**TASK TO COMPLETE**:
Give again, word for word, the lines below that run from the line with "Where should I" through the line with "Task: Switch to the Costumes tab". Drop the pictures.
====
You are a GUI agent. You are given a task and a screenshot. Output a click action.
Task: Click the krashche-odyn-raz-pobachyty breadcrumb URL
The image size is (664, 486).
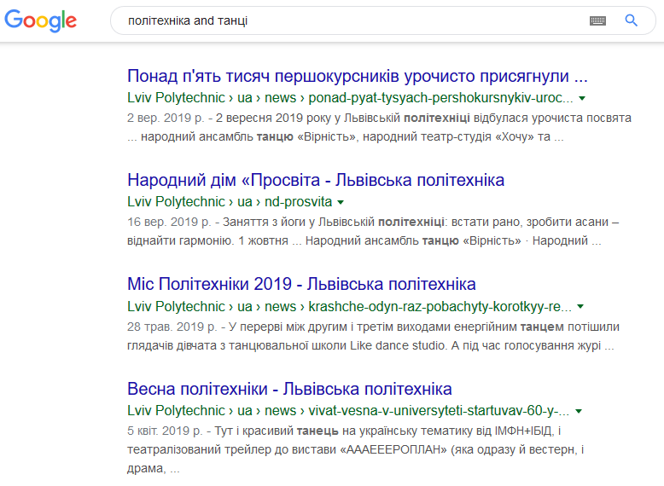[x=349, y=306]
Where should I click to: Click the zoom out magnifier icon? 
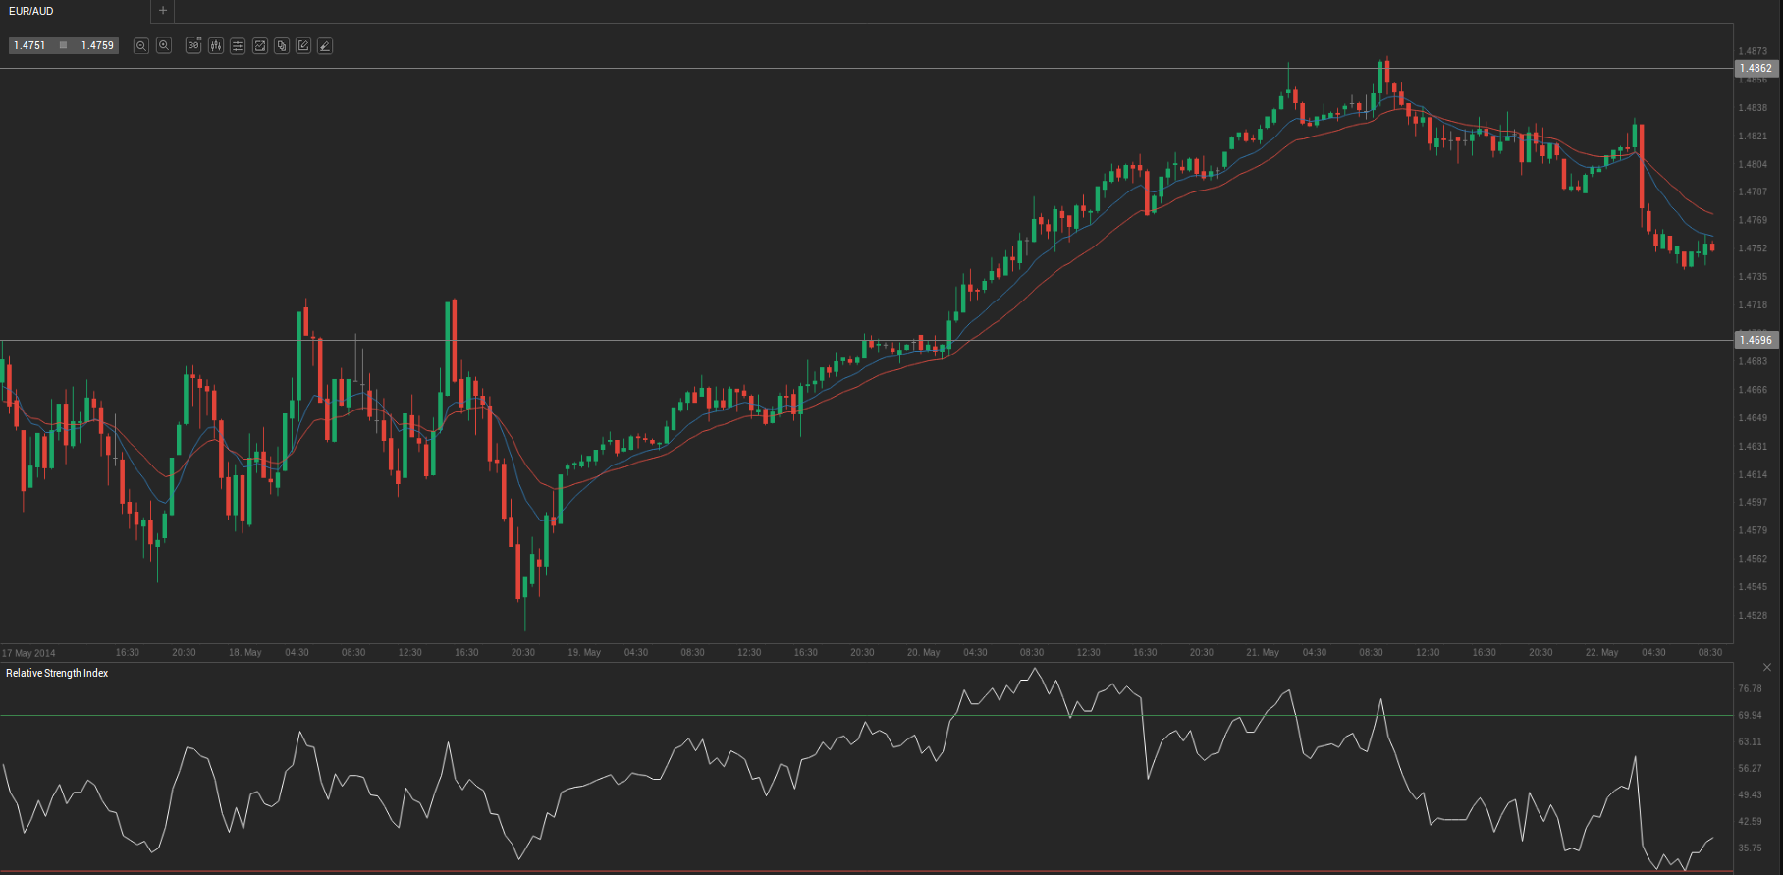coord(141,45)
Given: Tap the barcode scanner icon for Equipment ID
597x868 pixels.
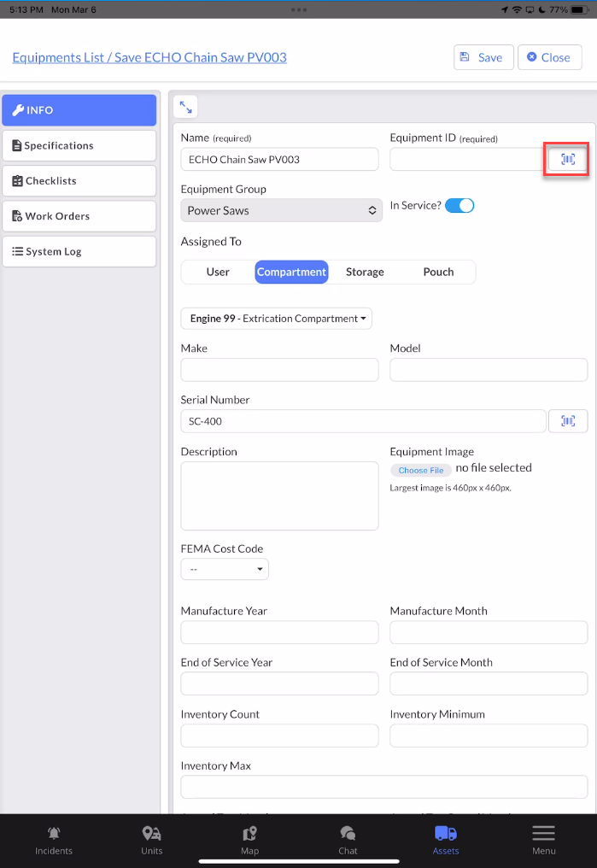Looking at the screenshot, I should [567, 160].
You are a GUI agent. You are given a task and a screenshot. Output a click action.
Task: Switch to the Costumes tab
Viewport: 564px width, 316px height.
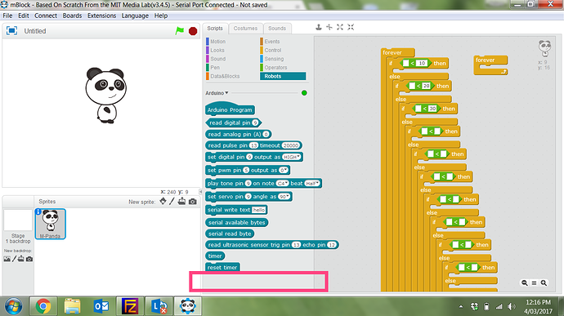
====
**TASK RESPONSE**:
Where should I click to: Click the zoom out magnifier icon? 
coord(141,45)
Given: Tap the barcode scanner icon for Equipment ID
597x868 pixels.
Looking at the screenshot, I should [567, 160].
You are a GUI agent. You are given a task and a screenshot. Output a click action.
Task: Switch to the Costumes tab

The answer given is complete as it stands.